Despite some contradictory statements — typical of the Trump Administration communications strategy — President Trump has set his sights on NAFTA. Of course, the Congressional Research Service provides a timely analysis. From NAFTA Renegotiation and Modernization (Oct. 12, 2017 R44981):
Congress will likely continue to be a major participant in shaping and potentially considering an updated NAFTA. Key issues for Congress in regard to the renegotiation or modernization include the constitutional authority of Congress over international trade, its role in revising or withdrawing from the agreement, the U.S. negotiating objectives, the impact on U.S. industries and the U.S. economy, the negotiating objectives of Canada and Mexico, and the impact on broader relations with Canada and Mexico. The outcome of these negotiations will have implications for the future direction of U.S. trade policy under President Trump.

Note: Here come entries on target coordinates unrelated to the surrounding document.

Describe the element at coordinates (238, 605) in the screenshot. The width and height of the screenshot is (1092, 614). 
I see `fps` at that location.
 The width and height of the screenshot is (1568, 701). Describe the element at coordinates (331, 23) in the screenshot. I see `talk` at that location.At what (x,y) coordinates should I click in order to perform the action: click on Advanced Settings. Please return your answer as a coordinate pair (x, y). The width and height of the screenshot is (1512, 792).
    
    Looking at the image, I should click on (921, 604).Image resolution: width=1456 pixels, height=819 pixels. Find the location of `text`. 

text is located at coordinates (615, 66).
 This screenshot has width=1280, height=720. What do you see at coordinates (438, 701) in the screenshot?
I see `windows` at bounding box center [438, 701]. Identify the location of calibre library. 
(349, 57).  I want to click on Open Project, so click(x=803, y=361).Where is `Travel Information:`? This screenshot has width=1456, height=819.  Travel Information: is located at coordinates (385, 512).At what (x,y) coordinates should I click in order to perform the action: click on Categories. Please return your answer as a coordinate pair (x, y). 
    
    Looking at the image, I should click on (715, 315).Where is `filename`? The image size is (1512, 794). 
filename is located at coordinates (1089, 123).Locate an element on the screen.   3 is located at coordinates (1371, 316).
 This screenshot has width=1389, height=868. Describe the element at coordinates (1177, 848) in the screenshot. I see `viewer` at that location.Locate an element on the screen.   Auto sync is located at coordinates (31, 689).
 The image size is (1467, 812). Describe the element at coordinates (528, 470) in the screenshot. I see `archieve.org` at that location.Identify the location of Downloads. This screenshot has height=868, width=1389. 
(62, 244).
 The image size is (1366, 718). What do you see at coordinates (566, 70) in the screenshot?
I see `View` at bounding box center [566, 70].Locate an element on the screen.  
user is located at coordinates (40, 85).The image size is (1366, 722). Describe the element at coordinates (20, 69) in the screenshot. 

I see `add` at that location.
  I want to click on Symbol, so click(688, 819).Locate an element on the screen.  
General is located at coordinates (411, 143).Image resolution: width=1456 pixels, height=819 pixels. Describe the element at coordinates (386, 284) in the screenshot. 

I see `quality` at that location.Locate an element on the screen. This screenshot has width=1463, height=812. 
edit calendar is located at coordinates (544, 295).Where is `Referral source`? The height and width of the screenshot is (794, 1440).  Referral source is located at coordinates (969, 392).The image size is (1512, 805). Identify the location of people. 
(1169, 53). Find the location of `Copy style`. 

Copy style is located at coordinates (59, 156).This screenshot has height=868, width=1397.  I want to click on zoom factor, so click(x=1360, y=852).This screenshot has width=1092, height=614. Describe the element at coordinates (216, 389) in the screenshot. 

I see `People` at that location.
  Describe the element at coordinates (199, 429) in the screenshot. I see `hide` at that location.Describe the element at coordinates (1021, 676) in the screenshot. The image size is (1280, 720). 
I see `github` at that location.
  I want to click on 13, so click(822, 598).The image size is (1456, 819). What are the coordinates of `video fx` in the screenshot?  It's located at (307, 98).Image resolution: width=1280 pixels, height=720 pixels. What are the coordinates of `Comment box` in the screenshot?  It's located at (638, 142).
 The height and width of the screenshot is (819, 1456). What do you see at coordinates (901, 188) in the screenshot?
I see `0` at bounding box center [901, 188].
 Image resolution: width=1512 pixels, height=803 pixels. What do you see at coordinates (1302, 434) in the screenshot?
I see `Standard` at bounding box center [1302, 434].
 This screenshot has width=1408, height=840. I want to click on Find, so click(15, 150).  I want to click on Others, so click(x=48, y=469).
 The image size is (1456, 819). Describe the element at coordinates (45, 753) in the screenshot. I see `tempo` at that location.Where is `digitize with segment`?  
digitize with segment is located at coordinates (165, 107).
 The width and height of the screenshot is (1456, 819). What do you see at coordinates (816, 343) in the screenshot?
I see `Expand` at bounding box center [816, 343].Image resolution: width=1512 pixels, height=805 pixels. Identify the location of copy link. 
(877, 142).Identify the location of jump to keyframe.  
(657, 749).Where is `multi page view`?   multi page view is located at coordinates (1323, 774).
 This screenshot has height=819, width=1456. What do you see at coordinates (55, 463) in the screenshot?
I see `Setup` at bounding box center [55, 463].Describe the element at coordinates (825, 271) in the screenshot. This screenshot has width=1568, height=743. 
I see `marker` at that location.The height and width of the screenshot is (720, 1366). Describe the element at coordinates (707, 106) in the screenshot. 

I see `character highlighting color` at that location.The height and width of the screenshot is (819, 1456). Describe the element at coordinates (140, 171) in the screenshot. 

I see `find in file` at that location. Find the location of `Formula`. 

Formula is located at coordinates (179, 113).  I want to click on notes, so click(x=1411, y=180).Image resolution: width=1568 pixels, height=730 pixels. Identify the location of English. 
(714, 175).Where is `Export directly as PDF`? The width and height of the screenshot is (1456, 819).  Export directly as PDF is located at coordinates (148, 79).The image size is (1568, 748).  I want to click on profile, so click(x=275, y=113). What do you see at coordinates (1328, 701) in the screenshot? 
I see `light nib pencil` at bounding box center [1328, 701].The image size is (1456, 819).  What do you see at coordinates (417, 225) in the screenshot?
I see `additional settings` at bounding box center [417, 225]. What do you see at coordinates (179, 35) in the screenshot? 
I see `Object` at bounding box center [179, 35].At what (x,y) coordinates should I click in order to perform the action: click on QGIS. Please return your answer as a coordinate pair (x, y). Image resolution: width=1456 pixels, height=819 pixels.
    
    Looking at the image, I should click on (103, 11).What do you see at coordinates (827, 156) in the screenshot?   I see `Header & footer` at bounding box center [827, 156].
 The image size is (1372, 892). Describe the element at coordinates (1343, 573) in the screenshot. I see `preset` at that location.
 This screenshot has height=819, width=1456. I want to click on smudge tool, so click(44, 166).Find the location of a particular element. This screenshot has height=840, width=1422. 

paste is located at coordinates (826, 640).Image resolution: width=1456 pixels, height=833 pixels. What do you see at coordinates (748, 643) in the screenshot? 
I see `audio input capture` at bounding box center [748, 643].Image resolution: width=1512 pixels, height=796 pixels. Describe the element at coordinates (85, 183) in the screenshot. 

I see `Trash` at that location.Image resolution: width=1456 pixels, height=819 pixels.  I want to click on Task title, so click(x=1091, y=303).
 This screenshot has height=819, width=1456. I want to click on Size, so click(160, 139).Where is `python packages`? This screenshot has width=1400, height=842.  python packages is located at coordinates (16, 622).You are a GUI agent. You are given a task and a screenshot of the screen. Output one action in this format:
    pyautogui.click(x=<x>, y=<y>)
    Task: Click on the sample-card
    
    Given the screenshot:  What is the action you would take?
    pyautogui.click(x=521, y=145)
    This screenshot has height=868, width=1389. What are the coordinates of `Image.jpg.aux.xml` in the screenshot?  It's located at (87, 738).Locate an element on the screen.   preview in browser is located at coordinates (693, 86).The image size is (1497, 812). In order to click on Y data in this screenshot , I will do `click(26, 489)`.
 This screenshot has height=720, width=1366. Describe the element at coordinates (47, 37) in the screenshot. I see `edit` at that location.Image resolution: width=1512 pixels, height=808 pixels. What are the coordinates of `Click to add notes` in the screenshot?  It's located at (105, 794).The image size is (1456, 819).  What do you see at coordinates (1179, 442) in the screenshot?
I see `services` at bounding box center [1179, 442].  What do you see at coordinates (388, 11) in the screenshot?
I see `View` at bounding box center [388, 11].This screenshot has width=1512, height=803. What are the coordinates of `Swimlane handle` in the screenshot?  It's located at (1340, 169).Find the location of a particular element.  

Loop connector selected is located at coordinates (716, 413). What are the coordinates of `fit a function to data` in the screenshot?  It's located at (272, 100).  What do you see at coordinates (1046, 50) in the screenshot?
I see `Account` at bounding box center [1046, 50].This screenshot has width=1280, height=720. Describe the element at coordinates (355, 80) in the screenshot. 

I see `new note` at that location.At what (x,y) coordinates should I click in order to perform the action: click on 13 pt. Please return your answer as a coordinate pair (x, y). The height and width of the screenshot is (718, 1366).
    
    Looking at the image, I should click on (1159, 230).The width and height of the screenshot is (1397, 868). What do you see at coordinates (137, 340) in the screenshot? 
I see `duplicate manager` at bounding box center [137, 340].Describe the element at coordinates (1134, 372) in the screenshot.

NAFTA renegotiation may provide opportunities to address issues not covered in the original text. Technology and industrial production processes have changed significantly since it was negotiated. The widespread use of the Internet has affected economic activities and the use of e-commerce, for example. A modernization could incorporate elements of more recent U.S. FTAs, such as digital and services trade and enhanced IPR protection. Many U.S. manufacturers, services providers, and agricultural producers oppose efforts to eliminate NAFTA and ask that the Trump Administration strive to “do no harm” in the negotiations because they have much to lose if the United States pulls out of the agreement. Other groups contend that NAFTA should be rewritten to include stronger and more enforceable labor protections, provisions on currency manipulation, and stricter rules of origin.